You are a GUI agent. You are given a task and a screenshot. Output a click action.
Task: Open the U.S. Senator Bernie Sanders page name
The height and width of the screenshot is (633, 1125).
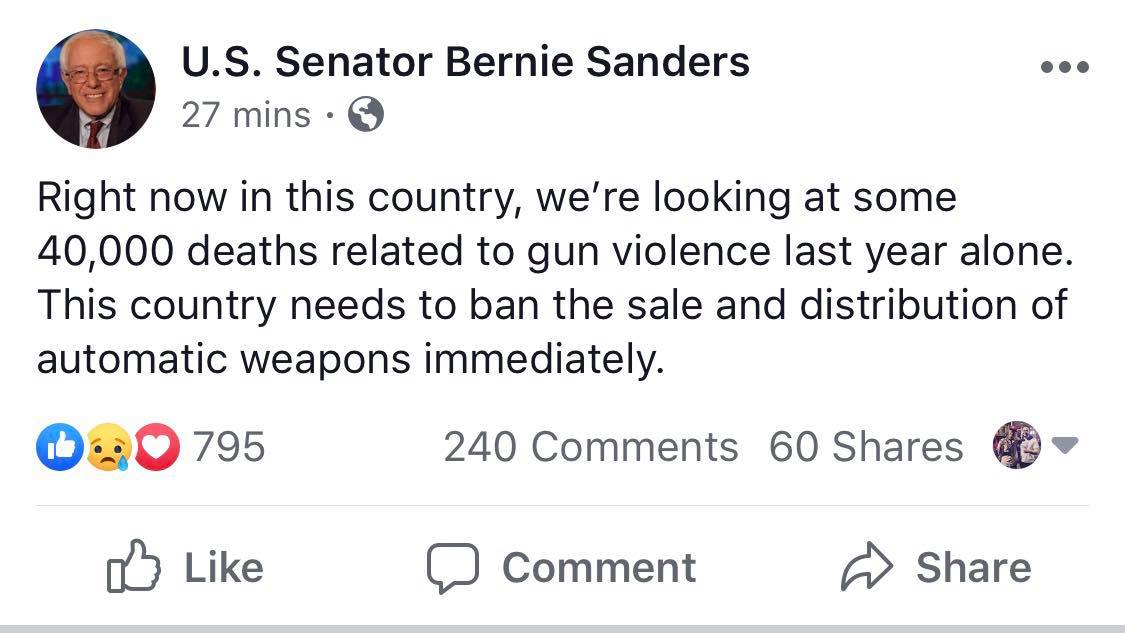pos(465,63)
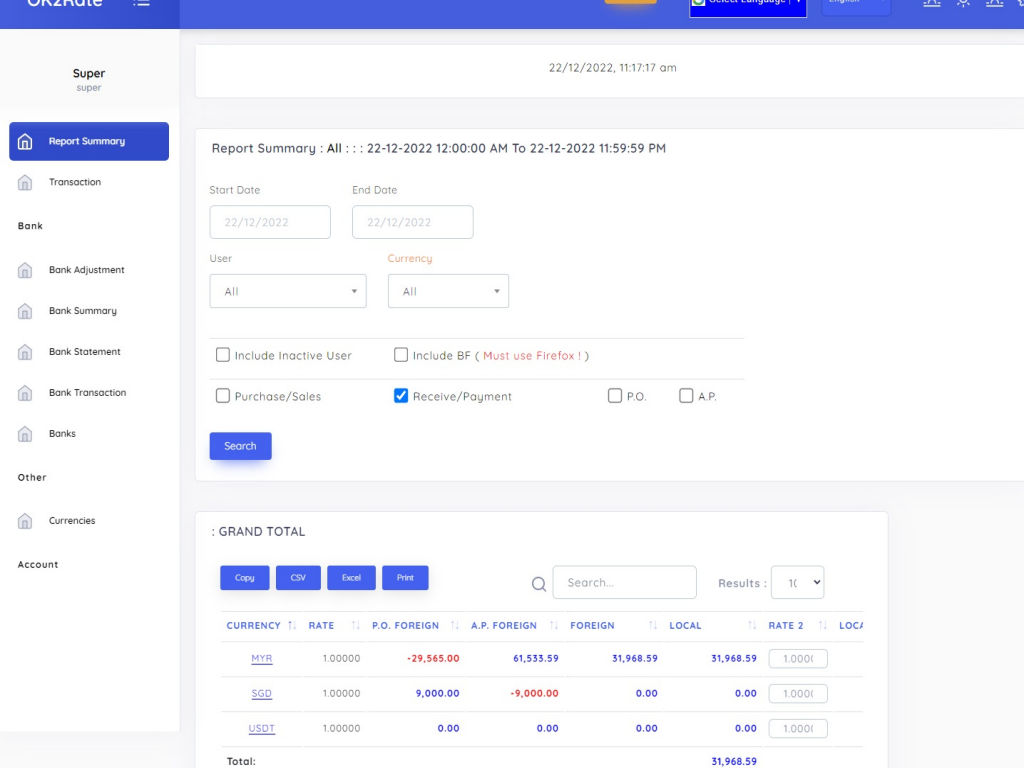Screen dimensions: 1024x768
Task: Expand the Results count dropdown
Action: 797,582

* * *

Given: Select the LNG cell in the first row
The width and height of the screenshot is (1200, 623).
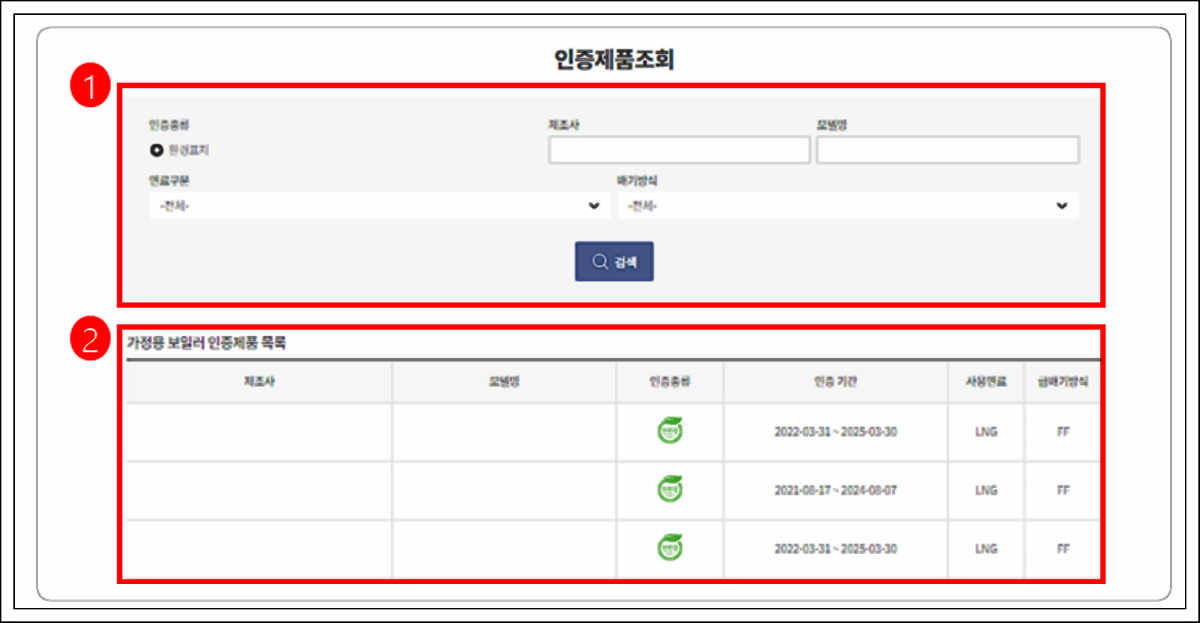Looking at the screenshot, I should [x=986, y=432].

■ **Exercise details**:
Rewrite the lines from the one containing "Given: Select the LNG cell in the first row" through the one containing "Looking at the", changing "first row" to "top row" and leaving everything else as it stands. Omit the pictures from your answer.

■ **Reply to the task**:
Given: Select the LNG cell in the top row
The width and height of the screenshot is (1200, 623).
Looking at the screenshot, I should [x=986, y=432].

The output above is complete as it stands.